We can compute //how fast the error changes//.

Using error derivates w.r.t. hidden acitvities. Then convert error derivates to weights.

  - Convert discrepancy between output and target into an error derivative. (Differenciate E by)
  - Compute error derivatives in each hidden layer from error derivatives in the layer above.
  - Then use **error derivates** w.r.t. activities to get error derivatives w.r.t. incoming **weights**.

$\frac{\partial E}{\partial y_j}$

===== Sample=====

Input values: $x_1 = 2, x_2 = 5, x_3 = 3$

Weights: $w_1 = 150, w_2 = 50, w_3 = 100$

Target: $t = 850$.

Delta-Rule for learning: $\delta w_i = \epsilon x_i(t-y)$
With $\epsilon = 1/35$:

$w*_1 = 70, w*_2 = 100, w*_3 = 80$

===== Deriving the delta rule =====

Error $E$ is squared residuals summed up over all training cases. $E = \frac{1}{2} \sum\limits_{n \in \text{training}} (t^n-y^n)^2$

Differentiate $E$ by weights, to get error derivatives for weigths: $\frac{\partial{E}}{\partial{w_i}} = \frac{1}{2} \sum\limits_{n} \frac{\partial y^n}{\partial w_i} \frac{dE^n}{dy^n} = - \sum\limits_{n} x_i^n(t^n-y^n)$

Batch delta rule:
Changes weights in proportion to the error derivatives summed over all training cases: $\delta w_i = - \epsilon \frac{\partial{E}}{\partial{w_i}}$

===== More deriving =====
\begin{align}
z_1 &= w_1 x_1 + w_2 x_2\\
z_2 &= w_3 x_2 + w_4 x_3\\
h_1 &= \sigma(z_1)\\
h_2 &= \sigma(z_2)\\
y &= u_1 h_1 + u_2 h_2\\
E &= \frac{1}{2} (t-y)^2\\
\sigma(x) &= \frac{1}{1+e^-x}
\end{align}

Weight, so that $w_2 = w_3$

What is $\frac{\partial E}{\partial w_{tied}} = \frac{\partial E}{\partial w_{2}} + \frac{\partial E}{\partial w_{3}}$

What is $\frac{\partial E}{\partial w_{2}}$?

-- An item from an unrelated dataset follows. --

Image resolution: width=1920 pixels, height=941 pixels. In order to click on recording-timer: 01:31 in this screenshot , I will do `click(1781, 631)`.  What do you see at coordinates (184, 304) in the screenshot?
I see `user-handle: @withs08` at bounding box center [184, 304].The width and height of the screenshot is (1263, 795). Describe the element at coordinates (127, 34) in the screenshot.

Repeated application of chain rule.

$\frac{\partial E}{\partial w_{2}} = \frac{\partial E}{\partial y} \frac{\partial y}{\partial h_1} \frac{\partial h_1}{\partial z_1} \frac{\partial z_1}{\partial w_2}$

$\frac{\partial E}{\partial y} = -(t-y)$

$\frac{\partial y}{\partial h_1} = u_1$

$\frac{\partial h_1}{\partial z_1} = h_1(1-h_1)$

$\frac{\partial z_1}{\partial w_2} = x_2$

$\frac{\partial E}{\partial w_{2}} = -(t-y)  u_1  h_1(1-h_1) x_2$

===== Additional issues =====

==== Optimization issues ====

  * How often update the weights? 
    * Online: After each training case. 
    * Full batch: After a full sweep through the training data (bigger step, minimizes overall training error). 
    * Mini-batch: Small sample of training cases (little bit of zig-zag). 
  * How much to update? 
    * Fixed learning rate. Adapt global learning rate. Adapt learning rate on each connection? Don't use steep descent at all.

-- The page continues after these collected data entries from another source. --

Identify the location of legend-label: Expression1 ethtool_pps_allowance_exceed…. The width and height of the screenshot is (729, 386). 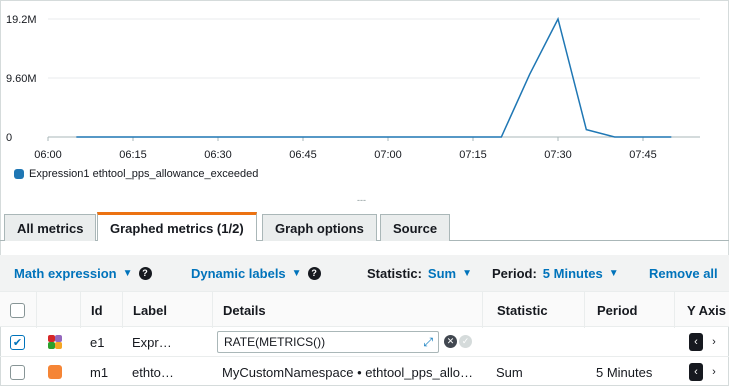
(144, 174).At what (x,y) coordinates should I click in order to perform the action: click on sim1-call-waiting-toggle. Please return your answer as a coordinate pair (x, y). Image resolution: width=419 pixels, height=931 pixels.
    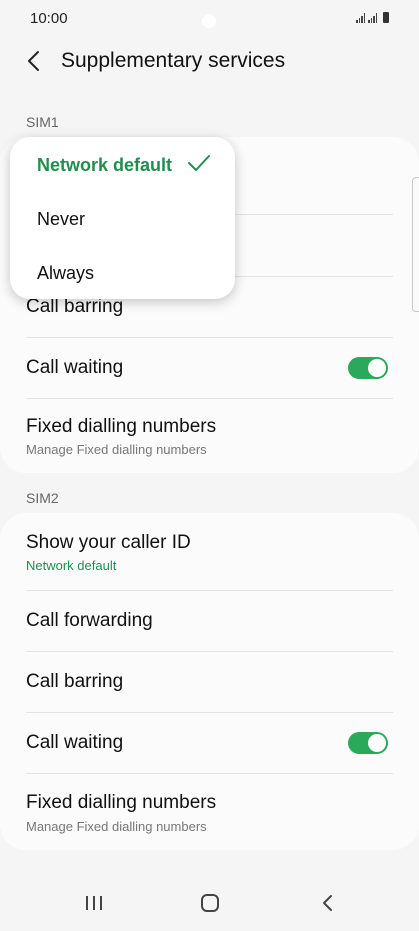
    Looking at the image, I should click on (368, 368). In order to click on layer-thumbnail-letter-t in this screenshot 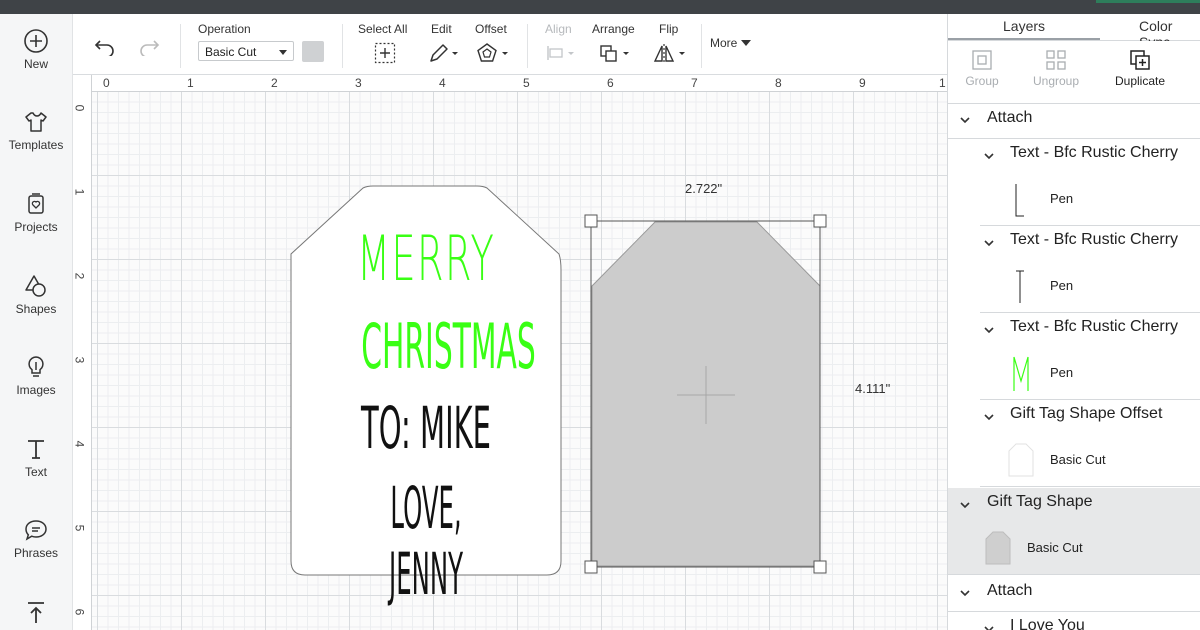, I will do `click(1020, 286)`.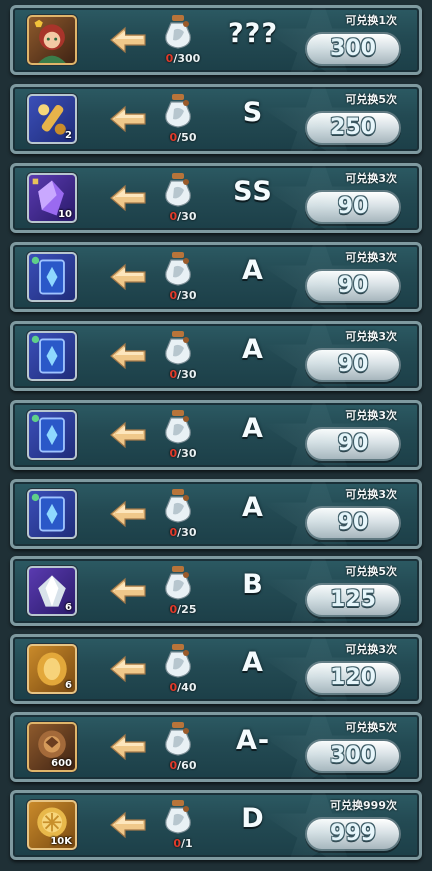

==== Overfitting (How well does the network generalize?) ====
 See [[data_mining:neural_network:overfitting|Overfitting &amp; Parameter tuning]]
==== History of backpropagation ====

Popular explanation: Could not make use of multiple hidden layers. Not work well in RNN or deep auto-encoder. SVMs worked better, less expertise, fancier theory.

Real reasons: Computers too slow; labeled data sets too small; deep networks too small.

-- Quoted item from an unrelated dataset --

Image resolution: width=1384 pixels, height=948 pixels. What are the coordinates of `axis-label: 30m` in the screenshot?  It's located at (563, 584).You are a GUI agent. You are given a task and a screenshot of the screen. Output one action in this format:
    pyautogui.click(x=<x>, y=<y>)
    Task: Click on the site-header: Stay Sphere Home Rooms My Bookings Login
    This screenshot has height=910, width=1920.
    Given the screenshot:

Continuum - Statistics vs AI:
  * low-dimensional data (< 100 dim)
  * lots of noise vs. noise is not the problem
  * Not much structure in data vs. huge amount of structure, but too complicated.
  * Main problem: Seperate structure from noise vs. find way of representing the complicated structure.

  * SVM View: Just clever reincarnation of perceptrons: Expand input to layer of non-linear non-adaptive features. Only one layer of adaptive weights; Very efficient way of fitting weights that constrols overfitting.
  * SVM View2: Each input vector define a non-adaptive feature. Clever way of simultaneously doing feature selection and finding weights on the remaining features.
  * Can't learn multiple layers with SVMs